Por su parte, Dulce Rocío Leguizamón (cuñada de la víctima) sumó evidencia sobre el deterioro del vínculo, revelando mensajes donde Magalí advertía que Cerfoglio estaba "psicológicamente mal" y relatando cómo el acusado solía "compensar" sus episodios de violencia con regalos.
Hacia el final de la jornada, el testimonio de la oficial de Policía que acudió al río terminó por enmudecer a la sala. La uniformada fue quien sacó el cuerpo de Magalí del agua y advirtió, al correrle el cabello, que la víctima presentaba golpes en el lado derecho del rostro.

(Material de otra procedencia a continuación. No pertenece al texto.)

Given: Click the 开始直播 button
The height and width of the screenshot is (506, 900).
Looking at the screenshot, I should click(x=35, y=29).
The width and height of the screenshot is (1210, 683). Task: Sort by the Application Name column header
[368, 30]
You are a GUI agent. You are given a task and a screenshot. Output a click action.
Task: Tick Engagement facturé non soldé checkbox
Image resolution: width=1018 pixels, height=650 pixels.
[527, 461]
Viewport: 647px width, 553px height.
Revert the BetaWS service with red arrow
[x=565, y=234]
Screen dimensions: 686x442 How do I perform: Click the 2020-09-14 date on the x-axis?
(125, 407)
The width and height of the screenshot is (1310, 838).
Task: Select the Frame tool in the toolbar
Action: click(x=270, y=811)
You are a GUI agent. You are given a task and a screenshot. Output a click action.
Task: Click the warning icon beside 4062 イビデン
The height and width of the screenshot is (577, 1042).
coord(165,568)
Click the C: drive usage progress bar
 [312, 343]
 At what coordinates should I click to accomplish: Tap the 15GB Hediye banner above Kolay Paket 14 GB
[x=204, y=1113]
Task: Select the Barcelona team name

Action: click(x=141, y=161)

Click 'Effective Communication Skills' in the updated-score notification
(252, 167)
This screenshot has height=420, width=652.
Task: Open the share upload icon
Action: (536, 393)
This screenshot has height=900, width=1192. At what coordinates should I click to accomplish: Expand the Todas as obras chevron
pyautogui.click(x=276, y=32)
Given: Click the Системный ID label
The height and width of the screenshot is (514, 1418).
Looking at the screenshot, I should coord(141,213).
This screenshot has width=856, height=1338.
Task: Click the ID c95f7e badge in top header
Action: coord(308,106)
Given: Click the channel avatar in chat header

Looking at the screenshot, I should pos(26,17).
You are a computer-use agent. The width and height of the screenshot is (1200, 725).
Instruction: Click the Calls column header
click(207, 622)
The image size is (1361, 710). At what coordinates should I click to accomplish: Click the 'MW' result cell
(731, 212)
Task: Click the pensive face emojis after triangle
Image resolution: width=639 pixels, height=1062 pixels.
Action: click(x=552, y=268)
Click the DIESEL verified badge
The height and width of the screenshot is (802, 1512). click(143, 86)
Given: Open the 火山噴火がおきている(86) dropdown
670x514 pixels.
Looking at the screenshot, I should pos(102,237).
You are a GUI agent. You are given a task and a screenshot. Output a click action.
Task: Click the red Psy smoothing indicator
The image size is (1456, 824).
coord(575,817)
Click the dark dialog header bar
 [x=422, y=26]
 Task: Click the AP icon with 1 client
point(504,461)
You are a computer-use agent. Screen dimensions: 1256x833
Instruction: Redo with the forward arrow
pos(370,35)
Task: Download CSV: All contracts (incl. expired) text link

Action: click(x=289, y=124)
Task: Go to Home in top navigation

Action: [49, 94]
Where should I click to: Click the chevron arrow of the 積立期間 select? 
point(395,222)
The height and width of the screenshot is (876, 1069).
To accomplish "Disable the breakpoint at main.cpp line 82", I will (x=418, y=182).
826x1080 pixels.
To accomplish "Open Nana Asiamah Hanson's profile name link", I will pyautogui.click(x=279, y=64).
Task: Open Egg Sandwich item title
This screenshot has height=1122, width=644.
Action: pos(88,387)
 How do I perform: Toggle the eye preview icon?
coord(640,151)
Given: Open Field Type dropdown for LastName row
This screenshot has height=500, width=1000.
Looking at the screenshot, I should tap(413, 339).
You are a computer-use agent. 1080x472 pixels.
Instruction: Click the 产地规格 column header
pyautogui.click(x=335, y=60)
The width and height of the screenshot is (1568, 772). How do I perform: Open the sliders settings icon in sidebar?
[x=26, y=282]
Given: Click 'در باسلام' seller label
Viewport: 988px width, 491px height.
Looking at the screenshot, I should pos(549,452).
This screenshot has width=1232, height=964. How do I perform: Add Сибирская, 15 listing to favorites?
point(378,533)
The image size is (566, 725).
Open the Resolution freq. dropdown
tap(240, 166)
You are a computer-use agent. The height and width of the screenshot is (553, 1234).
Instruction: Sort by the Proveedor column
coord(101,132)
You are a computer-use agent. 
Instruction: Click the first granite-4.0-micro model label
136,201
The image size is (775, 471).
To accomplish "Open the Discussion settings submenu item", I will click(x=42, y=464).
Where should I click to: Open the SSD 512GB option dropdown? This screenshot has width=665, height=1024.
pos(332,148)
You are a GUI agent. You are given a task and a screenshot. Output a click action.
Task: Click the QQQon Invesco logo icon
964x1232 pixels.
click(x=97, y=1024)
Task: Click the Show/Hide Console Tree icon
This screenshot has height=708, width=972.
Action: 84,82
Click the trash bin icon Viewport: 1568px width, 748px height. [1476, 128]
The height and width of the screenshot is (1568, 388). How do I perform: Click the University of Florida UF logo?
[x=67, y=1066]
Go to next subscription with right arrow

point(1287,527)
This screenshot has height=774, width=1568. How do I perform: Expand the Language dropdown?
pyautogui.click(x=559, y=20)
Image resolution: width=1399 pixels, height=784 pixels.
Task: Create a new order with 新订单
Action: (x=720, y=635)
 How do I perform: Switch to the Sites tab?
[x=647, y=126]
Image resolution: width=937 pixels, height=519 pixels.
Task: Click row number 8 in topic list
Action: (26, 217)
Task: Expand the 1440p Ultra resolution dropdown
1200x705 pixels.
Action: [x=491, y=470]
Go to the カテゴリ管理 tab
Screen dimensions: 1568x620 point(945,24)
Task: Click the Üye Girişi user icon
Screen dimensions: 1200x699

Sin embargo, lo que más impactó fue su descripción sobre la actitud de Cerfoglio en la escena: "Él lo único que quería era la llave de su casa, nunca lo vi llorar", sentenció. Además, detalló que debieron trasladarlo al hospital porque, en un aparente estado de alteración, "se estaba golpeando la cabeza contra la reja del móvil".
Tras esta intensa primera jornada, el tribunal resolvió pasar a un cuarto intermedio. El juicio, que mantiene en vilo a toda la sociedad necochense, continuará con una extensa lista de testigos el próximo miércoles 25 de marzo y, de ser necesario, se fijó una nueva audiencia para el lunes 30.